26 June 2009

Job

Era un hombre tranquilo. De esas personas que parece que todo lo hace a cámara lenta. Pero no por la lentitud de sus movimientos, sino por la expresión de su cara, por la ausencia de crispación en sus movimientos. Como si todo fluyera siempre a un ritmo imperturbable, sereno. Su mirada era sosegada, su semblante siempre apacible, con una sonrisa eterna en su rostro, incluso con cierto toque bobalicón.

Nadie jamás lo vió alterarse por nada. De pequeño, incluso pensaron que era autista, o que tenía cierto retraso ("tien'un plomillaso dao", que decía su abuela). En los recreos, todos los niños salían corriendo cuales almas que lleva el diablo, saltando, gritando... Él simplemente caminaba parsimoniosamente hacia el patio, con su sandwich de nocilla en una mano y su biofrutas en la otra. Por cierto, jamás llegó a comerse ninguno de esos manjares, pues todos los días los matones de la clase le arrinconaban en las fuentes de agua y le quitaban todo cuanto llevaba. Pero ni eso conseguía sacar de Job la más mínima queja, el más mínimo quebranto, ni el más leve asomo de venganza en sus ojos. Simplemente decía: "Si Dios quiere que sea así... que así sea".
-=-=-=-=-
### OBJETIVO DEL EJERCICIO:
Indica si cada afirmación concuerda con el texto sobre Job, respondiendo sí o no y citando literalmente las palabras del texto que lo deciden: (a) De niño, Job salía corriendo al patio en los recreos. (b) Los matones de la clase le quitaban lo que llevaba junto a las fuentes de agua. (c) Job nunca llegó a comerse su sándwich de nocilla ni su biofrutas.

### MATERIAL DE PARTIDA:
-=-=-=-=-
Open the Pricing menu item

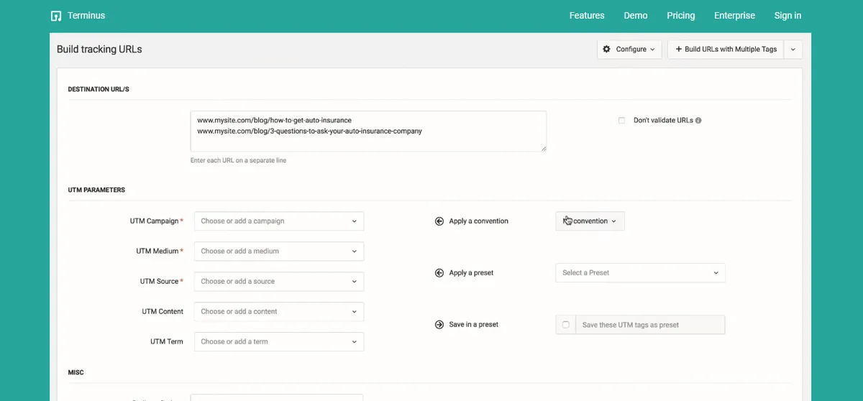680,16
-=-=-=-=-
### SOLUCIÓN:
(a) No: «Él simplemente caminaba parsimoniosamente hacia el patio».
(b) Sí: «todos los días los matones de la clase le arrinconaban en las fuentes de agua y le quitaban todo cuanto llevaba».
(c) Sí: «jamás llegó a comerse ninguno de esos manjares».